URL encoding and HTML entity encoding are two different things that serve different purposes and are sometimes confused. URL encoding uses percent signs (%26 for &) and is used in URL query strings and path segments. HTML encoding uses ampersand-based entities (& for &) and is used in HTML content to represent characters that would otherwise be interpreted as HTML markup. In a URL that appears as an HTML attribute value, you may need both: the URL is percent-encoded, and if it's in an HTML attribute like href, the resulting string is also HTML-entity-encoded. Sejda's URL encoder handles only URL encoding - use a separate HTML encoder/decoder for HTML entity encoding.

The + vs. %20 Difference in Spaces

This is a subtle but practically important distinction. In the original URL specification, spaces in query strings could be represented as + signs (form encoding, also called application/x-www-form-urlencoded) or as %20 (standard percent encoding). The + shorthand only works in the query string part of a URL (after the ?) and in HTML form data. In URL path segments (before the ?), only %20 is valid - a + in a path segment is treated as a literal plus sign, not a space. Modern best practice is to use %20 everywhere for consistency and avoid the ambiguity of +. Sejda's encoder uses %20 for spaces by default.
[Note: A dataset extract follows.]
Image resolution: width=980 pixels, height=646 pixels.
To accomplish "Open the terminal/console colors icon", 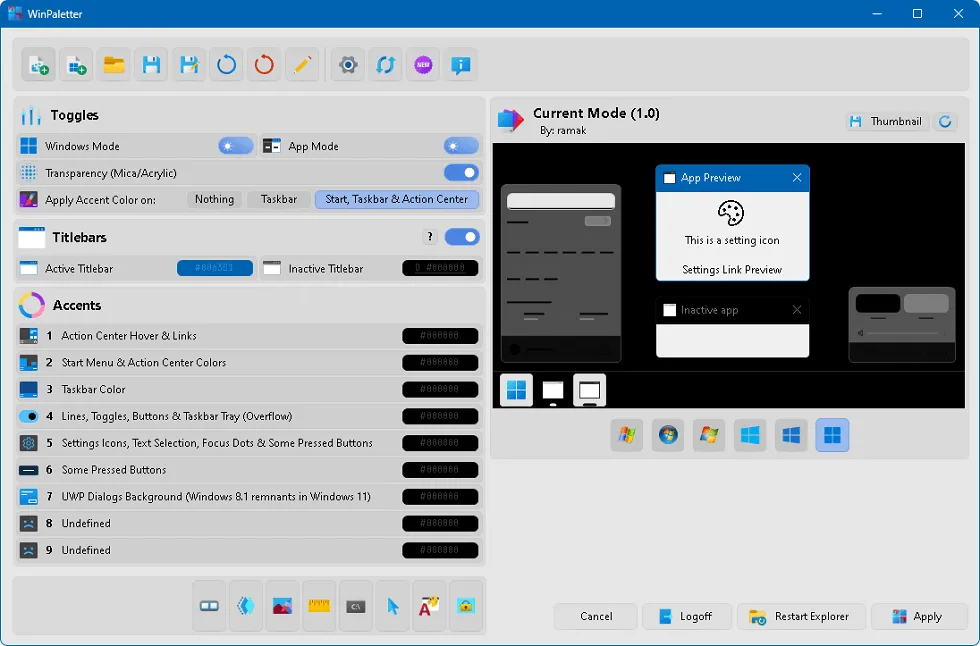I will [x=355, y=606].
Decoding Encoded URLs for Debugging

One of the most practical uses of a URL decoder is debugging. When you see a complex encoded URL in server logs, error reports, or API request parameters, decoding it instantly reveals what data was actually being passed. A URL like /search?q=%E3%81%82%E3%82%8A%E3%81%8C%E3%81%A8%E3%81%86&lang=ja&filter=price%3A0-100 decodes to /search?q=ありがとう&lang=ja&filter=price:0-100 - revealing a Japanese search term and a price range filter that were invisible in the encoded form.

Common Mistakes to Avoid

  • Double-encoding URLs - If you encode a URL that's already encoded, %20 becomes %2520. This causes the receiving server to see %20 as literal text rather than a space. Always decode before re-encoding if you're unsure whether input is already encoded.
  • Encoding entire URLs when only parameters need encoding - If you encode the entire URL including slashes and colons, the URL structure breaks. Only encode the values in query parameters, not the structural characters of the URL itself.
  • Forgetting encoding in client-side JavaScript - Use encodeURIComponent() for individual parameter values and encodeURI() for full URL strings. Never concatenate user input into URLs without encoding it first.

Pro Tips

When building URLs programmatically, always use your language's built-in URL encoding functions (urllib.parse.quote() in Python, encodeURIComponent() in JavaScript, urlencode() in PHP) rather than manual string manipulation - they handle all edge cases correctly. Use Sejda's decoder when reading server access logs to understand what queries your users are actually making, especially if your analytics platform shows encoded query strings. And for internationalized URLs (containing non-ASCII characters like accents, Arabic, Chinese, or emoji), URL encoding ensures compatibility across all browsers and server configurations.

Conclusion

URL encoding is a foundational web standard that every developer encounters constantly in API work, link building, form handling, and debugging. Sejda's free URL encoder and decoder makes encoding and decoding any text instant and visual - paste your text, choose your encoding option, and get the result immediately. Whether you're preparing a complex query string for an API request, debugging an encoded URL in a log file, or building social sharing links, having a reliable URL encoder in your toolkit eliminates one of web development's most common sources of subtle bugs.